Yo tengo, tan mías como las huellas de mis pulgares, en unas cuantas, mi red. Y cada una de las veces que doy un triple salto, lo logre o me estampe, me recogen. Suenan del tipo: «Más te vale que sea verdad lo de las orelletes» (que quiere decir: «yo también te quiero»); suenan a: «Y de verdad, ¿cómo estás?», a «Esta noche hay un concierto y no se acepta un no por respuesta» de mis amigos; suenan a: «Apuesto por ti», «Estoy tan orgulloso de ti», «Venga, va, te acompaño»; suenan en la voz de mi churri a diálogo de besugos cuando voy a bajar del coche y me detiene con un: «Pregúntame cómo estoy de 1 a 10», «No pienso hacerte esa pregunta», y grita «¡Que me preguntes cómo estoy de 1 a 10!», «Está bien, ¿cómo estás de 1 a 10?», «Cien mil miles de millones. Contigo estoy cien mil millones de millones» que finiquito con un «Ese número no existe. Te lo acabas de inventar». Y me voy dando un portazo, para devolverme a la maraña de incertidumbre que es la vida, a que puedo ser la próxima en morirme en un avión o de un mierda de virus, a que somos finitos y vulnerables, pero a sabiendas, ¡vaya que sí! Vivir valió la pena.

Estos días lloro, por lo menos, por lo menos, un rato. A veces, dos. Y nunca es maldiciendo o lamentando, lo reconozco. Las que me rompen son las otras noticias: es una abuela tejiendo batas para médicos que no conoce, es un vecino cocinando croquetas para un regimiento, es la sorpresa de cumpleaños para la señora que vive sola en el cuarto, es el aplauso de una comitiva vestida de sacos de basura a quien abandona la UCI? con vida; es por quienes no han pospuesto su boda porque, a fin de cuentas, esto iba de «en lo bueno y en lo malo» ¡os van a quedar unas fotos preciosas!

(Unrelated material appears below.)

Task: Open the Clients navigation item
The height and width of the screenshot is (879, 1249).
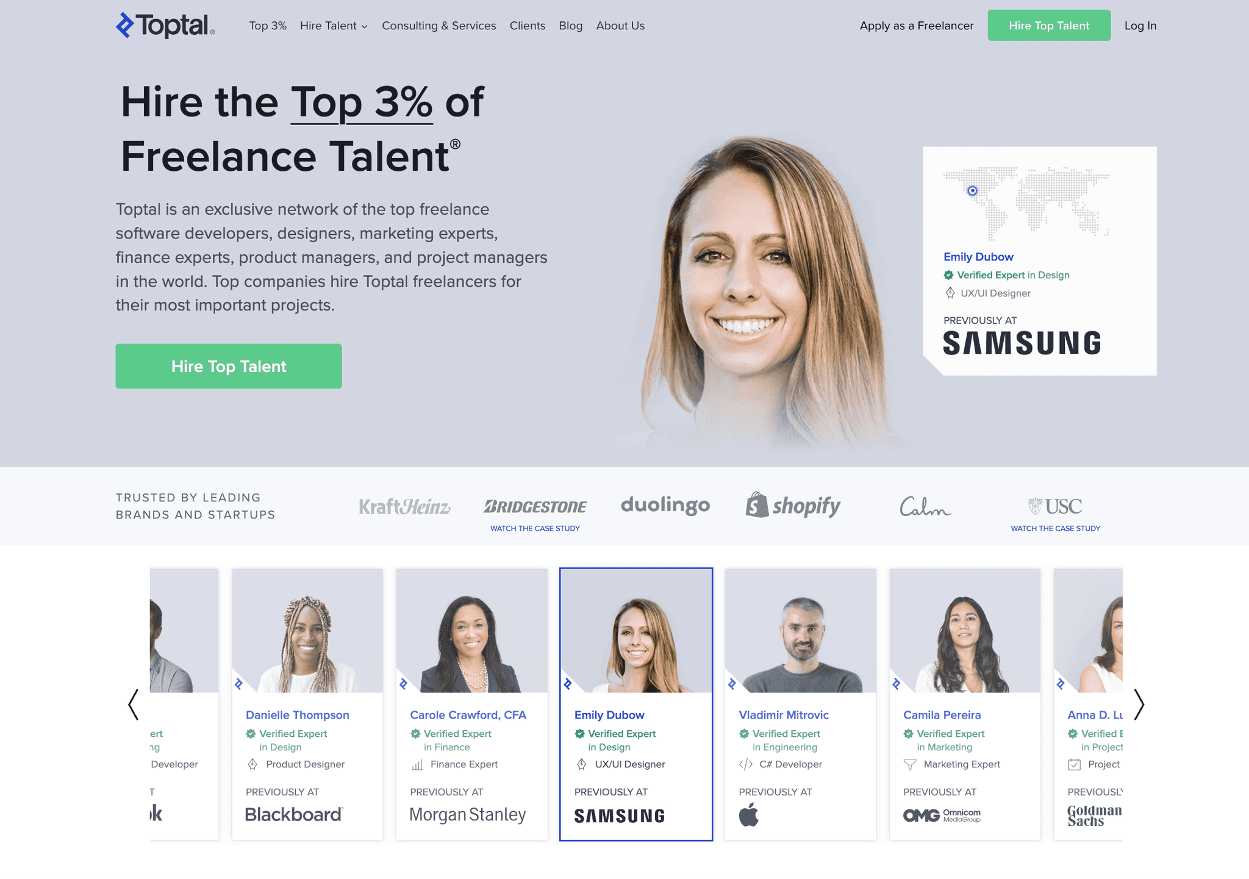Action: coord(528,26)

Y a lo que invito al lector, por supuesto, es a que desempolve sus propias fotos de boda y se agarre a ellas con fuerza. Y si cuesta distinguirlas, que recuerde que quizá no aparece en ellas un novio o una novia, sino un montón de amigos algo borrachos a la salida de un concierto; o una familia disfuncional, de esas con pinta de quererse mucho. Que busque hasta encontrar su propia red de certezas, pero sobre todo, estos días en que bajamos a trompicones por una pista roja y que los abrazos y los besos son invisibles y las palabras se hacen más necesarias que nunca, lo que quisiera es que todos contribuyamos a tejer alguna red ajena. Aunque nos esperen miles de mañanas y nos sobrarán las ocasiones de decirlo cara a cara, que le diga a alguien, a traición, verdades muy pequeñas o grandes nimiedades. No vaya a ser que el otro tenga uno de esos días tontos en que, por el cambio de hora, porque se quedó sin trabajo o sin familia, va y se derrumba. Que nunca nos falte a ninguno una frase de esas que, cuando se apaga la luz, nos enciende las certezas.